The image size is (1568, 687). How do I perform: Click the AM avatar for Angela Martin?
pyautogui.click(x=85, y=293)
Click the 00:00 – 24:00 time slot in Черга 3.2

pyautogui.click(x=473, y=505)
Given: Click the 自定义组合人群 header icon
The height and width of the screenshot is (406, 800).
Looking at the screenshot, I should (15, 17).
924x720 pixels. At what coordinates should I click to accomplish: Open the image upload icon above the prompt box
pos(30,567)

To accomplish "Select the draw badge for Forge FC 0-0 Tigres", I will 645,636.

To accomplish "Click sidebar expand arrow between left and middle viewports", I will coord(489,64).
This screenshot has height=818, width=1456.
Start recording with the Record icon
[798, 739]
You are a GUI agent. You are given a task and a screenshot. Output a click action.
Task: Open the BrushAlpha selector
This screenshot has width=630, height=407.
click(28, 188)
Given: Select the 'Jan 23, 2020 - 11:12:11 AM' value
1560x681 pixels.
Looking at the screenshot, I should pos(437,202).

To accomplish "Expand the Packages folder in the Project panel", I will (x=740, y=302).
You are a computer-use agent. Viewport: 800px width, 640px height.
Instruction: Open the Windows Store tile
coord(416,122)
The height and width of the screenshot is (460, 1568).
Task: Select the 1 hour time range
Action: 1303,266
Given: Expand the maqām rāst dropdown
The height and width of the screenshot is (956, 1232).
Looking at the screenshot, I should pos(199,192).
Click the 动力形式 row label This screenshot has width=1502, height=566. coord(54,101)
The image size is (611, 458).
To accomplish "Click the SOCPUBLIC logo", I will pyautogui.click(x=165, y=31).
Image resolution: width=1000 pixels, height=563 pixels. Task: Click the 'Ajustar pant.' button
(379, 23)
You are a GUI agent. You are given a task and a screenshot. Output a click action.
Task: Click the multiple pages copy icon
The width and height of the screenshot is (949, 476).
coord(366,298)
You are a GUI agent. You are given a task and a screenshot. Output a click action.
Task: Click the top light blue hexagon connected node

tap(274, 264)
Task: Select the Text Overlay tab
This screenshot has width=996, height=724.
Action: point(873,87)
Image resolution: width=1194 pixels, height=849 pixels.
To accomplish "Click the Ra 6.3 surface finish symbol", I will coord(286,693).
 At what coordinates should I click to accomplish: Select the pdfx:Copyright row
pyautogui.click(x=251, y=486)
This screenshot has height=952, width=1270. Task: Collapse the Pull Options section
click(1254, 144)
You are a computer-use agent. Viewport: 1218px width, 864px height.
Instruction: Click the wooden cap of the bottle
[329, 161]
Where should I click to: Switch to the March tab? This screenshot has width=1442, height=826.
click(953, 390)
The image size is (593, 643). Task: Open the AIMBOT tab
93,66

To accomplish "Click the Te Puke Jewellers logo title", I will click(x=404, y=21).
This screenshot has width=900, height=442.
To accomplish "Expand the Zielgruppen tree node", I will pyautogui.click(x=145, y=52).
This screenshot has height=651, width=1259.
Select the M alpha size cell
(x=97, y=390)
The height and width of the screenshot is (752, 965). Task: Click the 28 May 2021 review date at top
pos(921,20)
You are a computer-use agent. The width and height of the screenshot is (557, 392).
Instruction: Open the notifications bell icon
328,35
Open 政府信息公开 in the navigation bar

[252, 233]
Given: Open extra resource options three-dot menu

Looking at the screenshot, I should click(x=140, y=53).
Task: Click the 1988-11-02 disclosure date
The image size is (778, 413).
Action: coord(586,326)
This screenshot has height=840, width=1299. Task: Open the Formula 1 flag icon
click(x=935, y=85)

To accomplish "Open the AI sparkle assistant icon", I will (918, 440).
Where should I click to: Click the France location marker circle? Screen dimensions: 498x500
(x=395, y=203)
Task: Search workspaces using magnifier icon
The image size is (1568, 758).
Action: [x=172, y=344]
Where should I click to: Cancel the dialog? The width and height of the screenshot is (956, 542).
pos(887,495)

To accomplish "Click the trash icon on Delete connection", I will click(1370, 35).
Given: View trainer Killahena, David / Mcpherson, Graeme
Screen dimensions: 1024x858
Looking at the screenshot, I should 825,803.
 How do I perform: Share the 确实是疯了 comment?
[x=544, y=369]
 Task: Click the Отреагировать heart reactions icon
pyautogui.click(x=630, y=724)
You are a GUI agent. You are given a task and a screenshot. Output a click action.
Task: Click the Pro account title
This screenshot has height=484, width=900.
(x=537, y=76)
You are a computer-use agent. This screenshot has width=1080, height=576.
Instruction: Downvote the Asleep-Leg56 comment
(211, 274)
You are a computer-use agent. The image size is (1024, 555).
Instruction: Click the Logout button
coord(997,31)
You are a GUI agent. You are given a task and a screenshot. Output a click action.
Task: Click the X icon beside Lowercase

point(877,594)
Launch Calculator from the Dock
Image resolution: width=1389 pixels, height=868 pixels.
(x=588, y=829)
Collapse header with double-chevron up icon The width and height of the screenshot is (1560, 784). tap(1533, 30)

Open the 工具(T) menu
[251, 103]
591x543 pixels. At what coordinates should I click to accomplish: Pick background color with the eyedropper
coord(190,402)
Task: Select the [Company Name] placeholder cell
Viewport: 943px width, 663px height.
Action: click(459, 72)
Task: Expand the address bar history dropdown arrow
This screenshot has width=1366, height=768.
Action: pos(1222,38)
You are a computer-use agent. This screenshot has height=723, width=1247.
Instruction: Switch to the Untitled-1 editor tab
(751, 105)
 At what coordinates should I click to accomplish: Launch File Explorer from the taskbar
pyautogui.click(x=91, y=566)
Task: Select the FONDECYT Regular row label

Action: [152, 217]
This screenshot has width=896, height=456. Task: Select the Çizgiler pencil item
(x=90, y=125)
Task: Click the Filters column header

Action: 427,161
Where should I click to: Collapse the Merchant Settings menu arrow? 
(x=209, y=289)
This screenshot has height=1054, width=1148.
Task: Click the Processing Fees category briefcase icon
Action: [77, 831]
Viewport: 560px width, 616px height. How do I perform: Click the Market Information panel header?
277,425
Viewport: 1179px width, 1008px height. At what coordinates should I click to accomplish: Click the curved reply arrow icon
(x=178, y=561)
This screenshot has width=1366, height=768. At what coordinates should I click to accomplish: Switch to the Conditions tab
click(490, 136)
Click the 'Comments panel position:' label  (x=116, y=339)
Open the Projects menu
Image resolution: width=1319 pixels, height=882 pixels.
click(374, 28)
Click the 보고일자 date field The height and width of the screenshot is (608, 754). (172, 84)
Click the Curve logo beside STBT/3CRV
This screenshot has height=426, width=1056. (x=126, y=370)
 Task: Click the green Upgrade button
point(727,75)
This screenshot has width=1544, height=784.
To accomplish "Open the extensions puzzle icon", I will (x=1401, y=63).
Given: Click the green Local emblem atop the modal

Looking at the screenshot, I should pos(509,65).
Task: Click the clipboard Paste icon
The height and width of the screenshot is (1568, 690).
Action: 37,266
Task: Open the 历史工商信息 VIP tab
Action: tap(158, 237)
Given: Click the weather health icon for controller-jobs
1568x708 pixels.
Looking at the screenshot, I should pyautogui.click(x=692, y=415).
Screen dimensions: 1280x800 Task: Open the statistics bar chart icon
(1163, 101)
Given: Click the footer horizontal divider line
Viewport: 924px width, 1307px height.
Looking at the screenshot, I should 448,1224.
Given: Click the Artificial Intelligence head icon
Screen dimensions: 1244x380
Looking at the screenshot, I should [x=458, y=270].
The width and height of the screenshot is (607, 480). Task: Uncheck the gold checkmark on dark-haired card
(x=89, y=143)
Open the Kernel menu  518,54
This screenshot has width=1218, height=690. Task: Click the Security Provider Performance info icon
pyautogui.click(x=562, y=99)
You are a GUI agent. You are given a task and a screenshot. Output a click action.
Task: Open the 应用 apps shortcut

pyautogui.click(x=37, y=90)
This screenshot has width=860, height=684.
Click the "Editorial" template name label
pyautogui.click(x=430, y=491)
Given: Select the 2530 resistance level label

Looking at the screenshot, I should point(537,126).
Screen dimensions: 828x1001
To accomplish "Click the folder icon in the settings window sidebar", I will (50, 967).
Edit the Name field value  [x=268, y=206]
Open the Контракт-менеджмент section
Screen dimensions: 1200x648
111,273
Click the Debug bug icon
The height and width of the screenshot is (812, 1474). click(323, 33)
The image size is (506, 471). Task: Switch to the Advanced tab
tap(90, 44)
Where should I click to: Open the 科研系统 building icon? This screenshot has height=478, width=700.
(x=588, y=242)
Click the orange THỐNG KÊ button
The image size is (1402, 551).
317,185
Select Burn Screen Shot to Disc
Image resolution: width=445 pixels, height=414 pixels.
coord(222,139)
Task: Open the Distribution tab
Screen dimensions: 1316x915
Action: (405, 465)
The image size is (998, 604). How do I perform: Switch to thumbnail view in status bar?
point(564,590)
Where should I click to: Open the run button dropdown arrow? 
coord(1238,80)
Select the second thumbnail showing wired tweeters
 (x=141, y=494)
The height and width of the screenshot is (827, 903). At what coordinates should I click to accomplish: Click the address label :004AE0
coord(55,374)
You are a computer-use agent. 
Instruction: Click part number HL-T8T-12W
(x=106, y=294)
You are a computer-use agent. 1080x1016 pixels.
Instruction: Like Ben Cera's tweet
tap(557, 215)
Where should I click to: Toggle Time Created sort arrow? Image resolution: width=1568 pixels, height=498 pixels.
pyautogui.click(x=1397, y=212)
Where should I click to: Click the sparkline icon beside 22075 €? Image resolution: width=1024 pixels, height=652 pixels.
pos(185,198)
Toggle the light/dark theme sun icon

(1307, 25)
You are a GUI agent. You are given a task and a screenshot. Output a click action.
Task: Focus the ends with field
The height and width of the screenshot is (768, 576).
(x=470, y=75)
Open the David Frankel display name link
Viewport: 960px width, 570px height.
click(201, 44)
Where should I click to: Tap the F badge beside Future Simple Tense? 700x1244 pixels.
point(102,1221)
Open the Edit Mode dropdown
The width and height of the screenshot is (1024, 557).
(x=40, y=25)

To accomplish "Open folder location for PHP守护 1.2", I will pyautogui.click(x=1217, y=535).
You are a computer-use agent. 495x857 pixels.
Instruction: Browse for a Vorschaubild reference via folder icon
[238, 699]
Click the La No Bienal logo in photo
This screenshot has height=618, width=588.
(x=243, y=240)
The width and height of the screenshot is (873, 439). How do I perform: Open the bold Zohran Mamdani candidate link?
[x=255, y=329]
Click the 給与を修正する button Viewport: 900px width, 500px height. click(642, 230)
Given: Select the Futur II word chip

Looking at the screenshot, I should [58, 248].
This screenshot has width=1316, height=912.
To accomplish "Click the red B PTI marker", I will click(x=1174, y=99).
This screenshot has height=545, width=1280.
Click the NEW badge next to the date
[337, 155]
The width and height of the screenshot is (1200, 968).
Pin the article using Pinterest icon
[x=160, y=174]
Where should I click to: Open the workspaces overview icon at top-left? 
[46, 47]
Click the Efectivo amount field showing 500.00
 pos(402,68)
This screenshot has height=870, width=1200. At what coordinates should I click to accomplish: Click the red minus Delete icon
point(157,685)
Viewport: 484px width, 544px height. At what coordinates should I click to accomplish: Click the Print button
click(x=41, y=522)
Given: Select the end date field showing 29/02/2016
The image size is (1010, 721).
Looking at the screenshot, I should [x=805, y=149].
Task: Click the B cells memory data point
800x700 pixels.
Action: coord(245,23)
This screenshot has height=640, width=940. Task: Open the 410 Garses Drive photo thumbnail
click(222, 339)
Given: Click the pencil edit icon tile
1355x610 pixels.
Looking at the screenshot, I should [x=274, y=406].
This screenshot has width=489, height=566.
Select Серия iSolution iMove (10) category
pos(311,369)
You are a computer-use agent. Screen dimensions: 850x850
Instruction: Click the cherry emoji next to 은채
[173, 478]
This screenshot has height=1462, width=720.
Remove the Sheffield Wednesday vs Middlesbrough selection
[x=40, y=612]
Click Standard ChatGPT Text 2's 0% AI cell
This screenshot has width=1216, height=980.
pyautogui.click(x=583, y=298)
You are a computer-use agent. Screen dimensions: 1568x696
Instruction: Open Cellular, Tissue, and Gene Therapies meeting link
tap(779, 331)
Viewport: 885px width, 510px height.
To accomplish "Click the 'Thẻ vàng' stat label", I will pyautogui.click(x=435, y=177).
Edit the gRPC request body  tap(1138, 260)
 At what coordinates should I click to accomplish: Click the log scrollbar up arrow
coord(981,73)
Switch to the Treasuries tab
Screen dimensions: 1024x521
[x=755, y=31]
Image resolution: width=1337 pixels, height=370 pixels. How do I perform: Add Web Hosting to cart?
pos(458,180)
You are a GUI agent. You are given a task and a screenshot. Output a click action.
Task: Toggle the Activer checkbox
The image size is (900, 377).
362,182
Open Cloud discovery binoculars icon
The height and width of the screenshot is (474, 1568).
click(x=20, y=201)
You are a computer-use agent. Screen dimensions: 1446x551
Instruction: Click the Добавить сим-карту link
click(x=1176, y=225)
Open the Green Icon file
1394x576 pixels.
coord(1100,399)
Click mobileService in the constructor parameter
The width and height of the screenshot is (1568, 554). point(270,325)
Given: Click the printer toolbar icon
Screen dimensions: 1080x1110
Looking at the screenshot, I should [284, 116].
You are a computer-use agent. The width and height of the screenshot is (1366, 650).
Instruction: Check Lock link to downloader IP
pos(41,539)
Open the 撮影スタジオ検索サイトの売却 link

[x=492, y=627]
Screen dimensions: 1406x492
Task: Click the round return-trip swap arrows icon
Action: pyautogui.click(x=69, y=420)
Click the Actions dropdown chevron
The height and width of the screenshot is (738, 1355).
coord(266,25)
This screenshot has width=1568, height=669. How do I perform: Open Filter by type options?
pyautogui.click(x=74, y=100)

═══

**What needs to be done**
From the data above, count the lines where "value" occurs and give that figure and nothing else.

**Finished task**
2